**Objective:**
Return each line below that contains the word "width", copied in full. Matching is case-sensitive.

**Records supplied:**
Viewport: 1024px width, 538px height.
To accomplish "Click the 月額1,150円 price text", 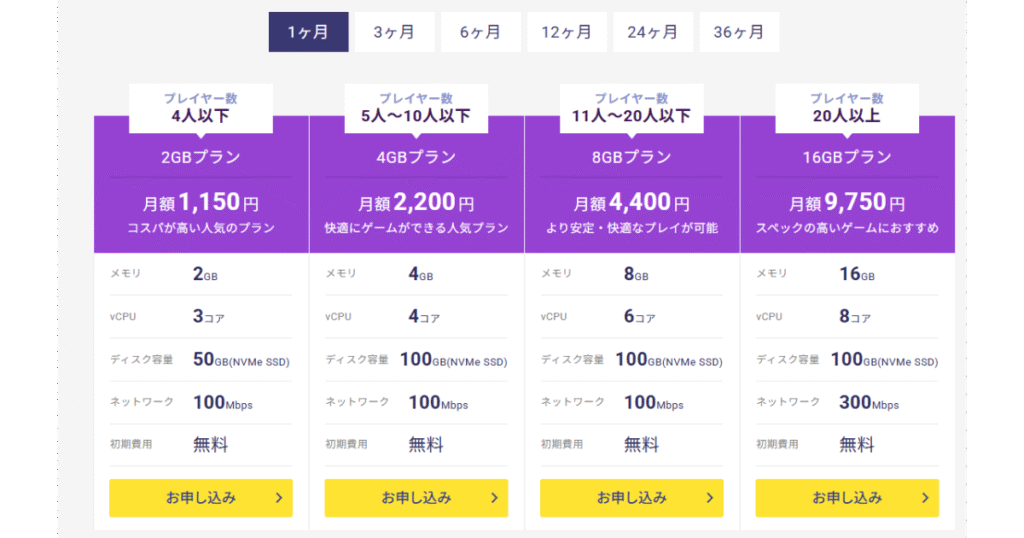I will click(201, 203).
==
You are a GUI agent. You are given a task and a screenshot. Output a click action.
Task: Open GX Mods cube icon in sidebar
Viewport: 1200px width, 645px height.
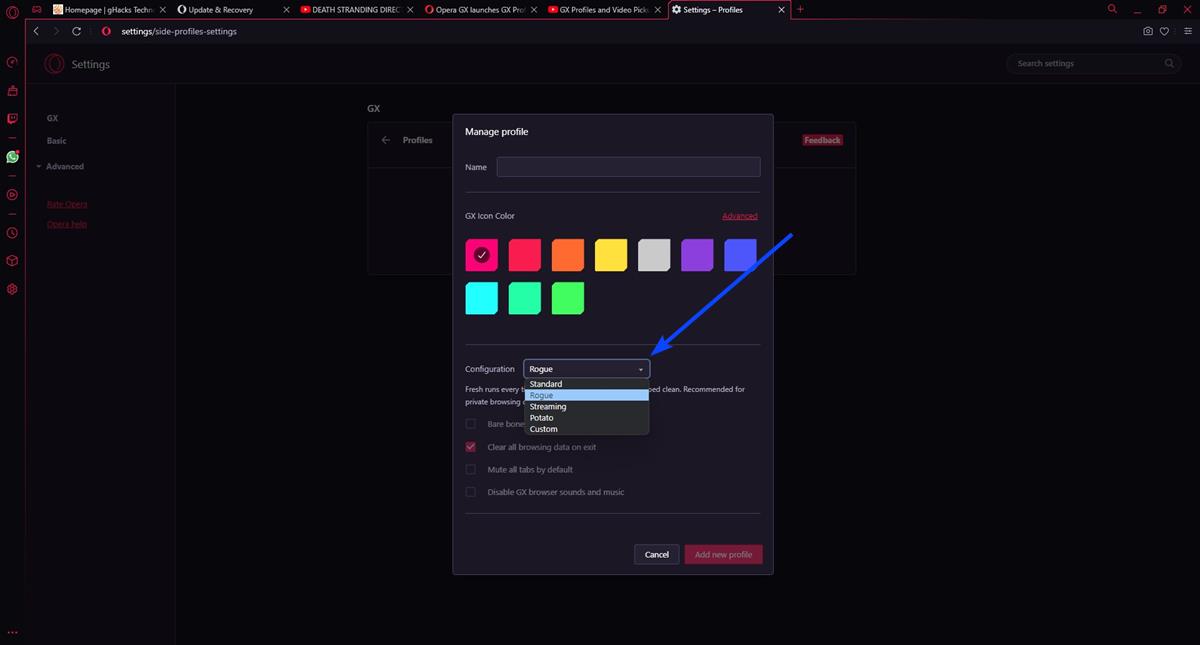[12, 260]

**Output of the exercise:**
Viewport: 1024px width, 538px height.
Viewport: 1200px width, 645px height.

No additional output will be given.